De qualquer forma, a abrangência desta metodologia revela-se de supremo interesse para a sociedade em geral, já que se trata de uma técnica possível de ser desenvolvida nos mais variados domínios: ambiental, civil, comercial, comunitário, desportivo, escolar, familiar, cultural, hospitalar, laboral, judicial/penal, político, dos seguros, …Tem sido utilizada em muitos países, desde a década de sessenta, em algumas destas áreas, cuja aplicação ganhou ênfase no final dos anos noventa, em especial nalguns estados norte-americanos (sobretudo depois da (re)implementação do IDEA – Individual with Disabilies Education Act). Alguns dos países da América do Sul (Argentina, Chile, …) têm igualmente optado por esta estratégia alternativa de resolução de conflitos. Na Europa pode dizer-se que praticamente todos os países a estão a usar, com maior ou menor aplicação em determinados domínios.

A mediação pode acontecer em diversos contextos, como já vimos, mas será conveniente que se desenvolva num meio análogo àquele onde se deu o conflito; quer ele seja familiar, escolar, comunitário, ou outro. Subsequentemente, esses diferentes tipos de conflitos podem ser categorizados em função dos diferentes actores/agentes presentes em cada um deles. Na escola, por exemplo, poderão ocorrer conflitos visíveis, declarados ou subjacentes e ocultos ao nível dos adultos aí presentes (entre ou intra as diferentes classes profissionais) ou ao nível dos jovens (entre eles ou com os adultos).

Os princípios por que se rege esta metodologia baseiam-se essencialmente na participação activa das partes em confronto, no papel neutral do mediador e no facto de ser um acto voluntário e confidencial. É, portanto, algo que, não sendo imposto nem obrigatório, oferece desde logo óptimas premissas de resolução satisfatória.

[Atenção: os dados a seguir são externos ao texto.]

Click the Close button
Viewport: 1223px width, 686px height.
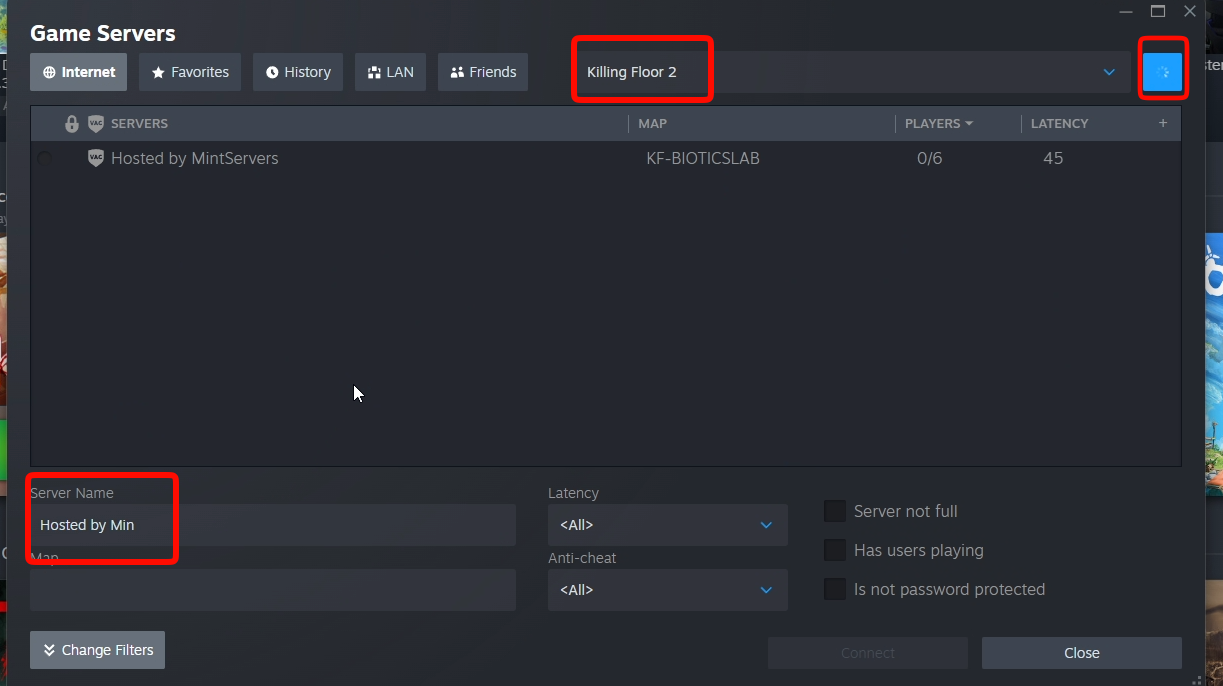coord(1082,653)
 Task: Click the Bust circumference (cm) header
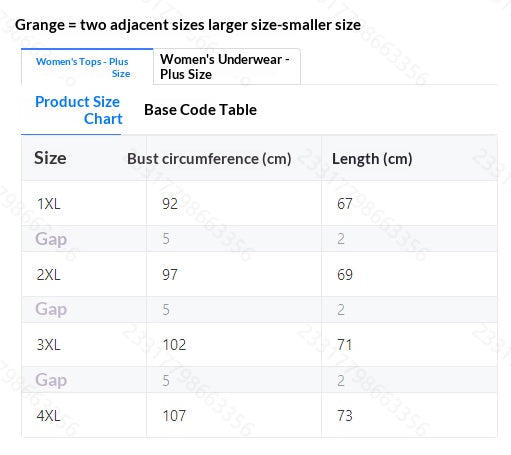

No âmbito escolar, e de acordo com alguns estudos efectuados, verificamos que a mediação poderá constituir a base metodológica de uma aprendizagem de sucesso, na medida em que possibilita:

“ - o desenvolvimento de competências de comunicação;

- o desenvolvimento de competências de trabalho cooperativo; - o desenvolvimento da tolerância;

- o desenvolvimento de competências de resolução de problemas; - o desenvolvimento de uma interacção positiva entre os alunos (...).

[Registando-se uma significativa] melhoria a nível geral das escolas [porque]: (...)

- contribui para que [os alunos] assumam uma maior responsabilidade na resolução dos próprios problemas;

- motiva a partilha de sentimentos (...).

[Apresenta também um grande número de] benefícios: (...)

- um menor número de processos disciplinares; - diminuição do tempo de resolução de conflitos; - melhoria da comunicação na escola”

(Grave-Resendes, 2004)

Ao analisarmos outros estudos já realizados sobre este assunto, a nível internacional, verificamos que esta nova abordagem do conflito tem vindo a revelar-se eficiente e eficaz (cf Bonafé-Schmitt, 1992). Verificando-se um aumento do número de escolas europeias que estão a implementar esta estratégia; começando Portugal, no âmbito do projecto GESPOSIT (Management of Conflict through Social Mediation – School and Family), a experimentar o recurso a essa estratégia.

Relembrando todas estas características identificativas, poderíamos tentar uma definição resumida e genérica do conceito de mediação:

– estratégia que visa resolver conflitos entre pessoas físicas ou jurídicas, através da ajuda de um terceiro elemento, possibilitando o exercício adequado dos valores da cidadania.